More Reasons for Hope

In a recent post I found a few things to be optimistic about in terms of educational policy in the states. Now, more hopeful signs: the results ihttp://www.blogger.com/img/blank.gifn the Wake County, NC school board elections, an Oregon school district’s refusalhttp://www.blogger.com/img/blank.gif to take the bribe to institute teacher assessments linked to standardized test scores, and the pressures of No Child Left Behind landing on the doorstep of an innovative school.

In 1976 the school board in Wake County, lead by one of the more courageous superintendents in the nation, began the process of desegregating its schools by socioeconomic status. The logic was simple: if you wanted to ensure equal access to an education, you needed to make sure that schools were not segregated by the incomes of students’ families. When you group all the middle class students in one school and all the poor students in another, you simply exacerbate the effects of poverty and all but ensure one school will succeed while the other will struggle.

Unfortunately, when the well-to-do in Wake County found that they had to share access to public schools, those who have struck out at those who do not. The school board election in 2009 brought to power a group of citizens determined to overturn the equity agenda. Public battles became the rule of the day at the Wake County Board meetings.

But, and here is the hopeful moment, elections in October brought back a school board committed to the equity agenda. This happened in spite of the funding provided by anti-public school folks such as Art Pope, the Koch brothers, and the interestingly named Americans for Prosperity. The 2009 election was a sleeper, with the anti-equity candidates running a well-financed stealth operation. But when the questions were out in the public, when the issues of equity were front and center, a coalition of progressive groups held the day.

Here is more. It seems that a $2.45 million dollar bribe could not convince the Oregon City School District to walk off the plank of so-called teacher performance pay. Let’s be honest, teacher performance pay is just a nice moniker for paying teachers for higher test scores, because that is the only ‘data’ that matters in these schemes. The research on this is clear; it does not work, but, as we all know, what drives educational policy is not research but ideology.

And one more, an article in the New York Times points out that the Oyster River Middle School, in Durham, N.H., is failing under NCLB. Yep, a school known for creative teaching in a district with an average home value of around $350,000, where around 5% of the kids qualify for free or reduced lunches, with 70% of the kids going on to college while averaging an SAT score of 1674 (the national average is 1509) is failing.

So why is that a hopeful sign? Well, I have always thought that once schools that are serving the most powerful of families are under pressure from NCLB then, and only then, would legislators understand how poorly this law works. More than anything else, money talks in DC and state capitals. And when the schools that educate the children of the well off start to feel the pain of having all kids proficient by 2012 then, and only then, will pressure be on to change the law. Looks like that moment is finally arriving.
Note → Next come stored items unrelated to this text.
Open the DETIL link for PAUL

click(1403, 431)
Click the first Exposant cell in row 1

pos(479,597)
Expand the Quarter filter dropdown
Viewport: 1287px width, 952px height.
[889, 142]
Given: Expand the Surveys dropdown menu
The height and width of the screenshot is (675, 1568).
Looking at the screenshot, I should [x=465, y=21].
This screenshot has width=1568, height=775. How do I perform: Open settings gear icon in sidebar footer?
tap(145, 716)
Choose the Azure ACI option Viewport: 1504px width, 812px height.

If you think about it, all three of these stories from around the nation speak to what the federal government should be doing when it comes to educational policy. As The Forum for Education and Democracy put in its report on the changes needed to ESEA, "we must restore an appropriate balance of authority, with the federal government taking a more pro-active role in ensuring equitable educational opportunity, and a less heavy-handed, more productive role in helping states and localities to focus on improving the quality of teaching and learning. This agenda would reclaim and extend the historic federal role in public education: first, by acknowledging education as a civil right that should be made available to all on equal terms, and second, by taking on the critical tasks that demand a strong central role in building the capacity of schools to offer high-quality opportunities responsive to our fast changing world."

Policy makers could learn from Wake County, Oregon City, and Oyster River. They could learn that their most important job when crafting federal policy is to focus on equity and teacher supply. That would indeed leave no child behind.